Exercise directions: Copy out each line of the material below with no changes.

Input for this task:

##########

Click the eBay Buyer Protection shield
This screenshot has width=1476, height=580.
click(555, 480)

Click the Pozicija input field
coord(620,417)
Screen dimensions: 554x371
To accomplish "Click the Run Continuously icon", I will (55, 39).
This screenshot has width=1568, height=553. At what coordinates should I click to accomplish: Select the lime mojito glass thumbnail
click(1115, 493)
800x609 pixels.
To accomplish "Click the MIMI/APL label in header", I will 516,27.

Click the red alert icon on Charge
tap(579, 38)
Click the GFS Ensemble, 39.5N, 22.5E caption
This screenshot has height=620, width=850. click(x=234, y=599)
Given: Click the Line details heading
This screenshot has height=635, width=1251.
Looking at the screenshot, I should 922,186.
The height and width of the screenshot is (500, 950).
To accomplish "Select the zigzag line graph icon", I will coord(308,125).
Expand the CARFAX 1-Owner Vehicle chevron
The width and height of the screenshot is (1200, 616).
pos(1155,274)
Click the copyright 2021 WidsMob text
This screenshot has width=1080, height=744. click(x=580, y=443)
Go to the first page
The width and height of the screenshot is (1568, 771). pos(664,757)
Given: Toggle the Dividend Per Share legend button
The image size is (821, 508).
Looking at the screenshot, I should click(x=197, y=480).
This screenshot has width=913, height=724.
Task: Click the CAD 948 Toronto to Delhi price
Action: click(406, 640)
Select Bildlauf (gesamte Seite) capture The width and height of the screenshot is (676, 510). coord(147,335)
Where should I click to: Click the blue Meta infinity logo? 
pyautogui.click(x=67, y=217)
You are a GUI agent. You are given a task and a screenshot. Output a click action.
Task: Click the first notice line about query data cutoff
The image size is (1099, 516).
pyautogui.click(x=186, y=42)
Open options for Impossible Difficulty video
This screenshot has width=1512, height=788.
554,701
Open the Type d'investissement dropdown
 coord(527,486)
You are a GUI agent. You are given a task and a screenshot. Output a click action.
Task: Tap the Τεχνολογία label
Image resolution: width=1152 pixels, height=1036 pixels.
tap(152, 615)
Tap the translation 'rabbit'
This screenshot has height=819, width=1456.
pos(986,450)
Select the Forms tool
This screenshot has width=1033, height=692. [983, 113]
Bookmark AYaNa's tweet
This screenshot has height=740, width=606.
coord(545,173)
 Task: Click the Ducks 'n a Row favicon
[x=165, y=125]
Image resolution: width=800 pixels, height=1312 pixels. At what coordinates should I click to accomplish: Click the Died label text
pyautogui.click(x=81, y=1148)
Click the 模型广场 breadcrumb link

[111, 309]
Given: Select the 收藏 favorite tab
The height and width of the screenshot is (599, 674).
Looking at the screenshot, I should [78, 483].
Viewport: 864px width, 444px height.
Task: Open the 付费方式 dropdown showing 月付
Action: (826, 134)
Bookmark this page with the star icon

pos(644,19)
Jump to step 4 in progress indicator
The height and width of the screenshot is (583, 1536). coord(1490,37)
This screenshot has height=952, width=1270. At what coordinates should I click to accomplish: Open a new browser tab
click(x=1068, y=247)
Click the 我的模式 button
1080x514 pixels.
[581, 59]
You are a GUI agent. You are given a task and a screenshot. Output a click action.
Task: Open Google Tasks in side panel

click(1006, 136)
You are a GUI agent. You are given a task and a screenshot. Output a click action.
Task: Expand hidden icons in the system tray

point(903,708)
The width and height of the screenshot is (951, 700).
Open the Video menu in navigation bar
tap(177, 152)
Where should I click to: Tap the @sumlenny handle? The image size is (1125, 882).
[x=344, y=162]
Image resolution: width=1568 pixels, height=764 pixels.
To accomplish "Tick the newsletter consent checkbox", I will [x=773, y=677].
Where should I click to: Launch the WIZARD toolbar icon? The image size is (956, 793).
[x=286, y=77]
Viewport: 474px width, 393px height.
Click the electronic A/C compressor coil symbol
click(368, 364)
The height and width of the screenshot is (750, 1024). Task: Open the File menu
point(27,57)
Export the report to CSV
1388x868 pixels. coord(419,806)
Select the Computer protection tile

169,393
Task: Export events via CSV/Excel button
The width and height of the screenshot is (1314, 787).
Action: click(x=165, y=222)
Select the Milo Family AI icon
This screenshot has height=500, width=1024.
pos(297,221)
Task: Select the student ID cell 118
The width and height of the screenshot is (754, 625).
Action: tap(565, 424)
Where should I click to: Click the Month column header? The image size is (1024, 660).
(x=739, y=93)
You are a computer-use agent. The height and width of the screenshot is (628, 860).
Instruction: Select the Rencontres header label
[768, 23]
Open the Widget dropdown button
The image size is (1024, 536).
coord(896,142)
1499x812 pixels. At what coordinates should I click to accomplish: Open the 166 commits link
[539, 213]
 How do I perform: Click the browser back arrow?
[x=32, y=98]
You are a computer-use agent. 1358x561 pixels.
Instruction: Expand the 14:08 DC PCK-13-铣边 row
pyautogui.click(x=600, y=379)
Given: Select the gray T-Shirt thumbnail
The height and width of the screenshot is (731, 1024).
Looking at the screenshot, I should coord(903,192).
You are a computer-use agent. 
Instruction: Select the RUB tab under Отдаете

##########

Result of the exercise:
Click the eBay Buyer Protection shield
This screenshot has width=1476, height=580.
click(555, 480)

Click the Pozicija input field
coord(620,417)
Screen dimensions: 554x371
To accomplish "Click the Run Continuously icon", I will (55, 39).
This screenshot has width=1568, height=553. At what coordinates should I click to accomplish: Select the lime mojito glass thumbnail
click(1115, 493)
800x609 pixels.
To accomplish "Click the MIMI/APL label in header", I will 516,27.

Click the red alert icon on Charge
tap(579, 38)
Click the GFS Ensemble, 39.5N, 22.5E caption
This screenshot has height=620, width=850. click(x=234, y=599)
Given: Click the Line details heading
This screenshot has height=635, width=1251.
Looking at the screenshot, I should 922,186.
The height and width of the screenshot is (500, 950).
To accomplish "Select the zigzag line graph icon", I will coord(308,125).
Expand the CARFAX 1-Owner Vehicle chevron
The width and height of the screenshot is (1200, 616).
pos(1155,274)
Click the copyright 2021 WidsMob text
This screenshot has width=1080, height=744. click(x=580, y=443)
Go to the first page
The width and height of the screenshot is (1568, 771). pos(664,757)
Given: Toggle the Dividend Per Share legend button
The image size is (821, 508).
Looking at the screenshot, I should click(x=197, y=480).
This screenshot has width=913, height=724.
Task: Click the CAD 948 Toronto to Delhi price
Action: click(406, 640)
Select Bildlauf (gesamte Seite) capture The width and height of the screenshot is (676, 510). coord(147,335)
Where should I click to: Click the blue Meta infinity logo? 
pyautogui.click(x=67, y=217)
You are a GUI agent. You are given a task and a screenshot. Output a click action.
Task: Click the first notice line about query data cutoff
The image size is (1099, 516).
pyautogui.click(x=186, y=42)
Open options for Impossible Difficulty video
This screenshot has width=1512, height=788.
554,701
Open the Type d'investissement dropdown
 coord(527,486)
You are a GUI agent. You are given a task and a screenshot. Output a click action.
Task: Tap the Τεχνολογία label
Image resolution: width=1152 pixels, height=1036 pixels.
tap(152, 615)
Tap the translation 'rabbit'
This screenshot has height=819, width=1456.
pos(986,450)
Select the Forms tool
This screenshot has width=1033, height=692. [983, 113]
Bookmark AYaNa's tweet
This screenshot has height=740, width=606.
coord(545,173)
 Task: Click the Ducks 'n a Row favicon
[x=165, y=125]
Image resolution: width=800 pixels, height=1312 pixels. At what coordinates should I click to accomplish: Click the Died label text
pyautogui.click(x=81, y=1148)
Click the 模型广场 breadcrumb link

[111, 309]
Given: Select the 收藏 favorite tab
The height and width of the screenshot is (599, 674).
Looking at the screenshot, I should [78, 483].
Viewport: 864px width, 444px height.
Task: Open the 付费方式 dropdown showing 月付
Action: (826, 134)
Bookmark this page with the star icon

pos(644,19)
Jump to step 4 in progress indicator
The height and width of the screenshot is (583, 1536). coord(1490,37)
This screenshot has height=952, width=1270. At what coordinates should I click to accomplish: Open a new browser tab
click(x=1068, y=247)
Click the 我的模式 button
1080x514 pixels.
[581, 59]
You are a GUI agent. You are given a task and a screenshot. Output a click action.
Task: Open Google Tasks in side panel

click(1006, 136)
You are a GUI agent. You are given a task and a screenshot. Output a click action.
Task: Expand hidden icons in the system tray

point(903,708)
The width and height of the screenshot is (951, 700).
Open the Video menu in navigation bar
tap(177, 152)
Where should I click to: Tap the @sumlenny handle? The image size is (1125, 882).
[x=344, y=162]
Image resolution: width=1568 pixels, height=764 pixels.
To accomplish "Tick the newsletter consent checkbox", I will [x=773, y=677].
Where should I click to: Launch the WIZARD toolbar icon? The image size is (956, 793).
[x=286, y=77]
Viewport: 474px width, 393px height.
Click the electronic A/C compressor coil symbol
click(368, 364)
The height and width of the screenshot is (750, 1024). Task: Open the File menu
point(27,57)
Export the report to CSV
1388x868 pixels. coord(419,806)
Select the Computer protection tile

169,393
Task: Export events via CSV/Excel button
The width and height of the screenshot is (1314, 787).
Action: click(x=165, y=222)
Select the Milo Family AI icon
This screenshot has height=500, width=1024.
pos(297,221)
Task: Select the student ID cell 118
The width and height of the screenshot is (754, 625).
Action: tap(565, 424)
Where should I click to: Click the Month column header? The image size is (1024, 660).
(x=739, y=93)
You are a computer-use agent. The height and width of the screenshot is (628, 860).
Instruction: Select the Rencontres header label
[768, 23]
Open the Widget dropdown button
The image size is (1024, 536).
coord(896,142)
1499x812 pixels. At what coordinates should I click to accomplish: Open the 166 commits link
[539, 213]
 How do I perform: Click the browser back arrow?
[x=32, y=98]
You are a computer-use agent. 1358x561 pixels.
Instruction: Expand the 14:08 DC PCK-13-铣边 row
pyautogui.click(x=600, y=379)
Given: Select the gray T-Shirt thumbnail
The height and width of the screenshot is (731, 1024).
Looking at the screenshot, I should coord(903,192).
You are a computer-use agent. 
Instruction: Select the RUB tab under Отдаете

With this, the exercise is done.